# What you should do:
Once the pictures are removed, reproduce what is left of the data below exactly.

# Data shown:
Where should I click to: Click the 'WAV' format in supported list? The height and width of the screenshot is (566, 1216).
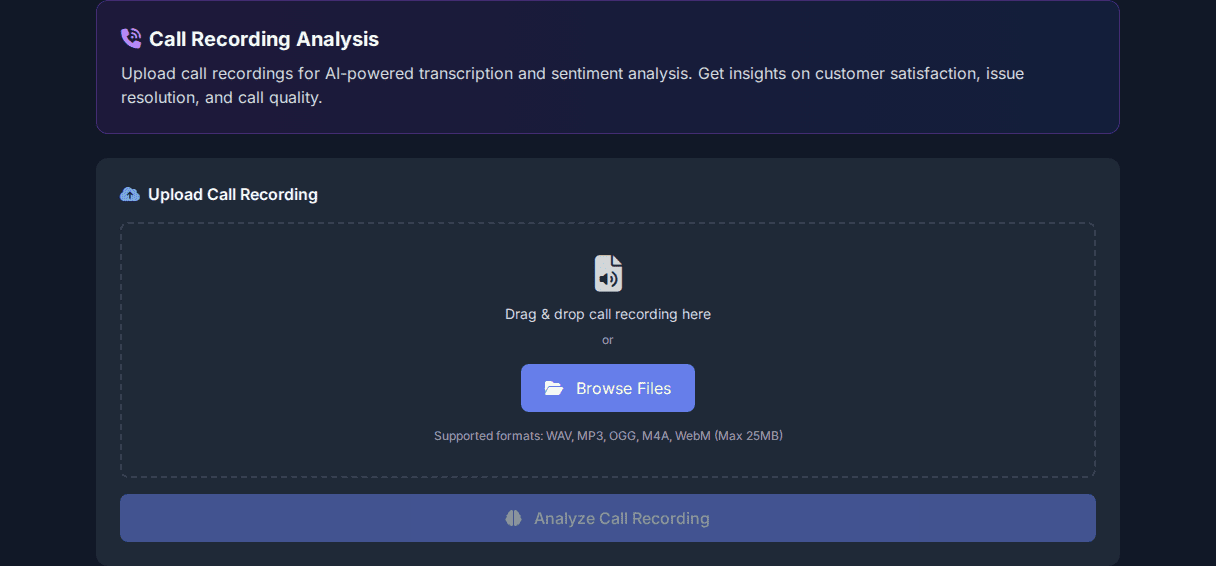click(x=559, y=436)
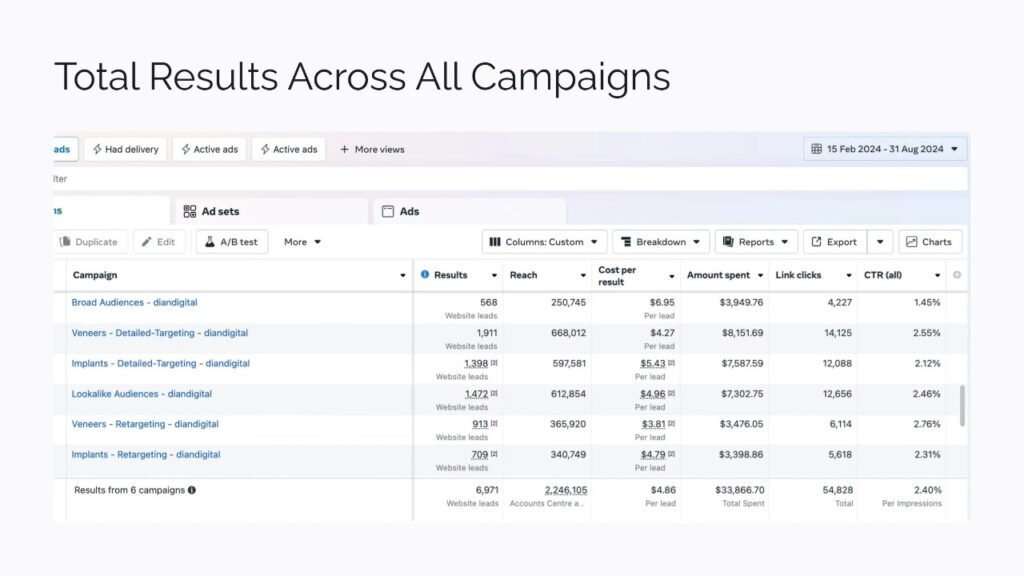1024x576 pixels.
Task: Expand the Columns: Custom dropdown
Action: [x=545, y=242]
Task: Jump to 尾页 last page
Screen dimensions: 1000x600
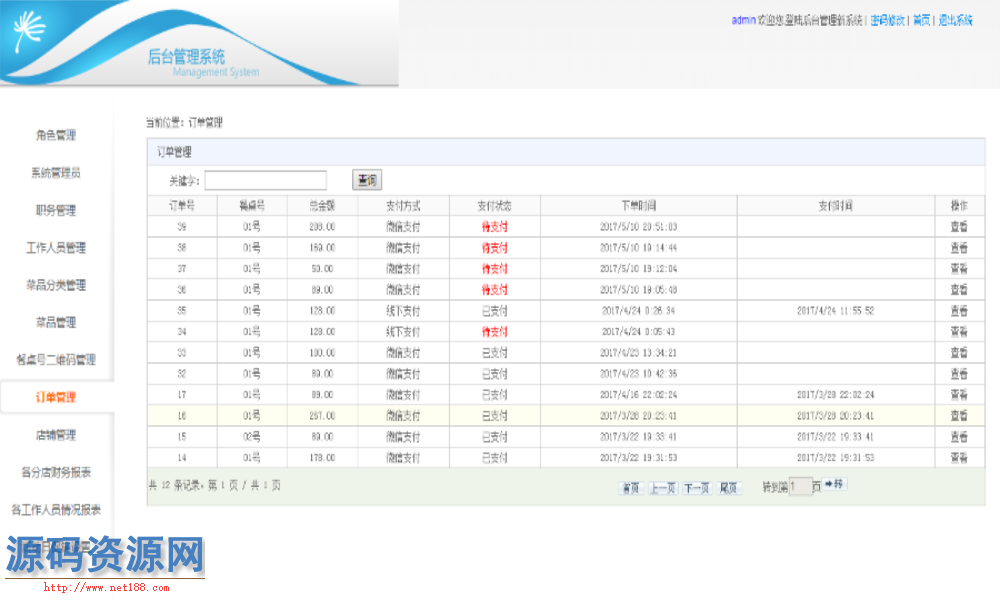Action: (x=729, y=488)

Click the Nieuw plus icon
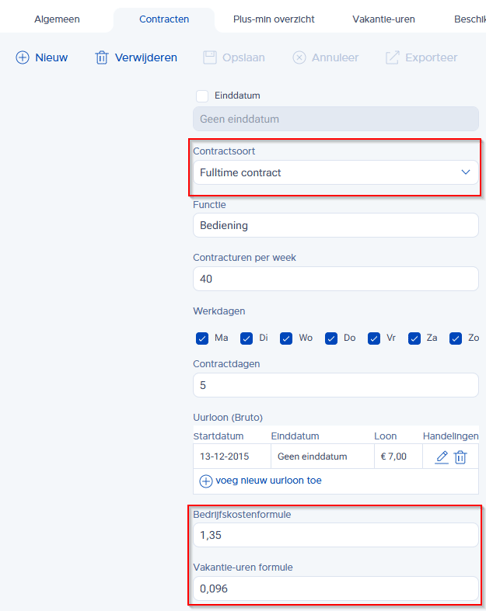tap(22, 57)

# Response:
Where should I click to: Click the 'WAV' format in supported list? The height and width of the screenshot is (566, 1216).
click(x=559, y=436)
1024x576 pixels.
Task: Expand the Columns: Custom dropdown
Action: [x=545, y=242]
Task: Jump to 尾页 last page
Screen dimensions: 1000x600
Action: (x=729, y=488)

Click the Nieuw plus icon
tap(22, 57)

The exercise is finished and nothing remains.